> **SCHRIFTLICHE AUFGABE 1**:
Nenne jeden Film- und Serientitel, der in der Serienkritik vorkommt, jeweils einmal.
> **SCHRIFTLICHE AUFGABE 2**:
Wiederhole bitte aus der Serienkritik wortgetreu den Abschnitt zwischen „Trotz aller Schwächen“ und „ganz nettes Serienerlebnis.“, beide eingeschlossen.

> **TEXT ZUR PRÜFUNG**:
++++++
Es geht vor allem um „ganz nette“ Unterhaltung

Trotz aller Schwächen weiß „Snowpiercer“ zu unterhalten. Das liegt vor allem daran, dass die Serie vom einzigartigen Setting eines dystopischen Kammerspiels zehren kann. Außerdem punktet sie zumindest teilweise durch herausragende schauspielerische Leistungen. Während Daveed Diggs („Blindspotting“) mal wütender, mal besonnener Layton etwas zu holzschnittartig geraten ist, überzeugt Jennifer Connelly („Alita: Battle Angel“) als pflichttreue, reservierte Taktiererin. Auch die in Deutschland weitgehend unbekannte Mickey Sumner (Tochter von Trudie Styler und Sting) entspricht ihrer Rolle als zähe Zugpolizistin Bess. Weiß man nicht um den Verlust gegenüber Bong Joon-hos scharfer Gesellschaftskritik, ist „Snowpiercer“ somit ein ganz nettes Serienerlebnis.
++++++
> **BEREITGESTELLTE ANGABEN**:
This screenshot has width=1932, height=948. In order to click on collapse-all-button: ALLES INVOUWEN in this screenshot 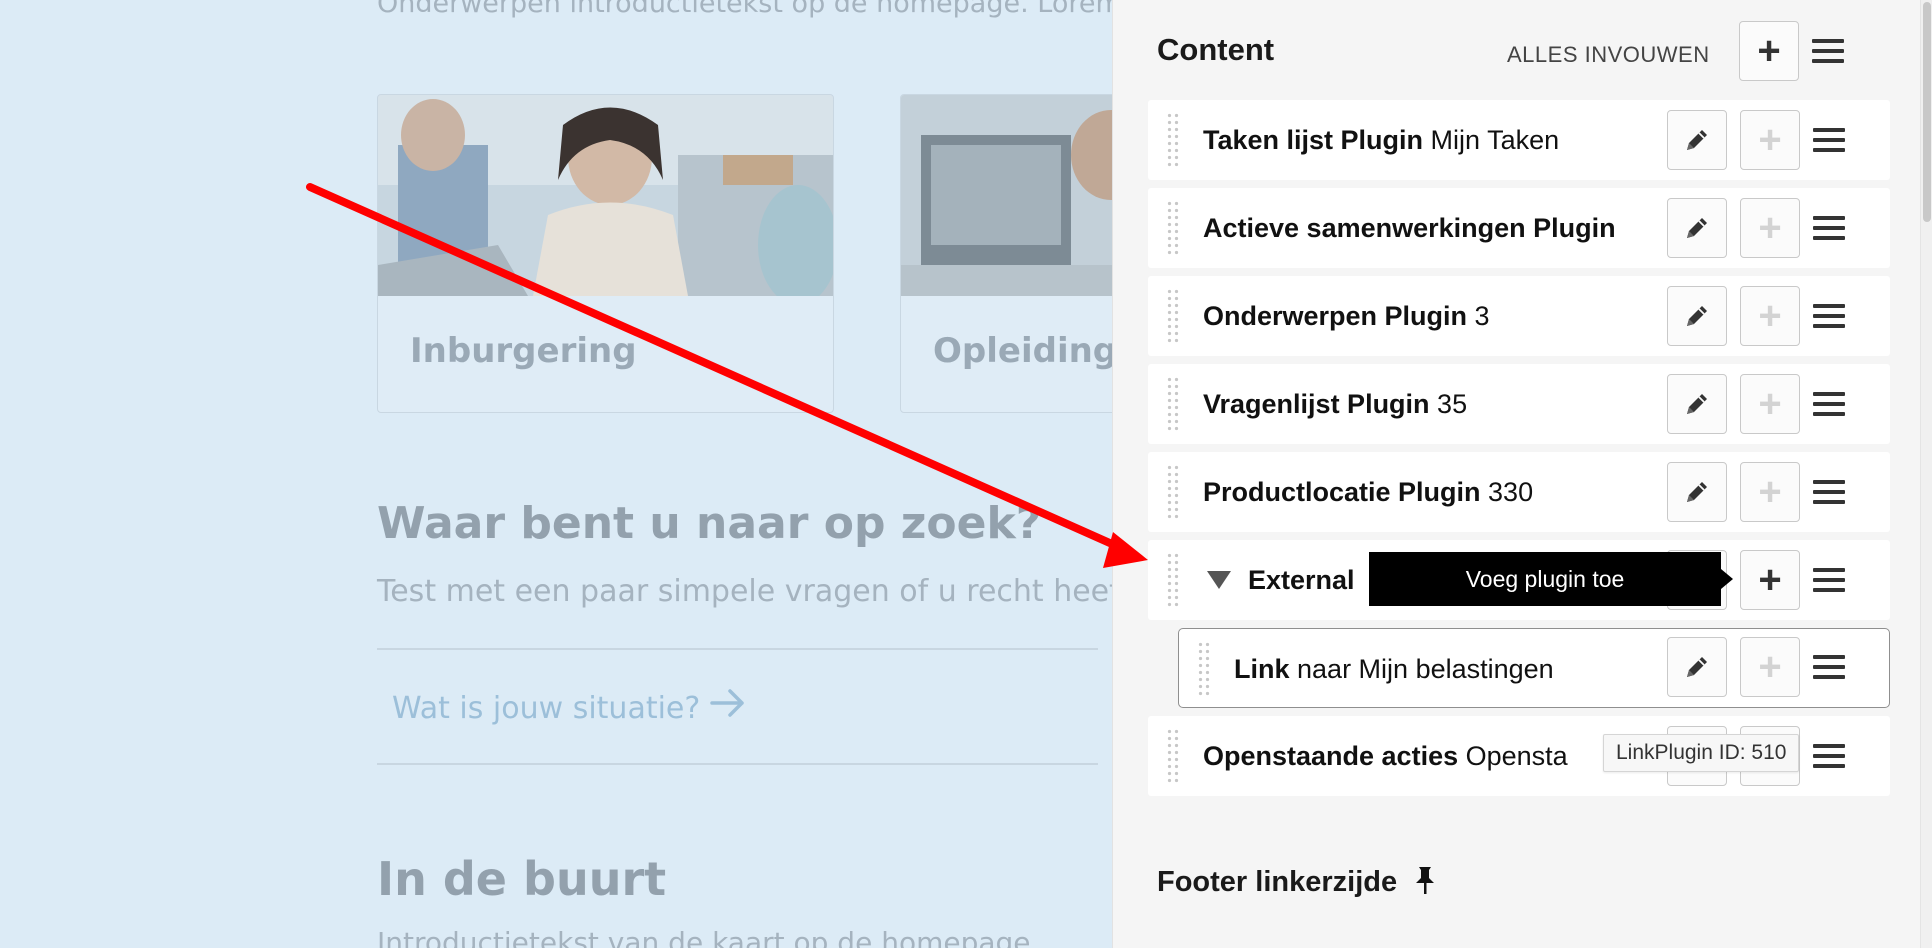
++++++
> **ANTWORT 1**:
- Snowpiercer
- Blindspotting
- Alita: Battle Angel

> **ANTWORT 2**:
Trotz aller Schwächen weiß „Snowpiercer“ zu unterhalten. Das liegt vor allem daran, dass die Serie vom einzigartigen Setting eines dystopischen Kammerspiels zehren kann. Außerdem punktet sie zumindest teilweise durch herausragende schauspielerische Leistungen. Während Daveed Diggs („Blindspotting“) mal wütender, mal besonnener Layton etwas zu holzschnittartig geraten ist, überzeugt Jennifer Connelly („Alita: Battle Angel“) als pflichttreue, reservierte Taktiererin. Auch die in Deutschland weitgehend unbekannte Mickey Sumner (Tochter von Trudie Styler und Sting) entspricht ihrer Rolle als zähe Zugpolizistin Bess. Weiß man nicht um den Verlust gegenüber Bong Joon-hos scharfer Gesellschaftskritik, ist „Snowpiercer“ somit ein ganz nettes Serienerlebnis.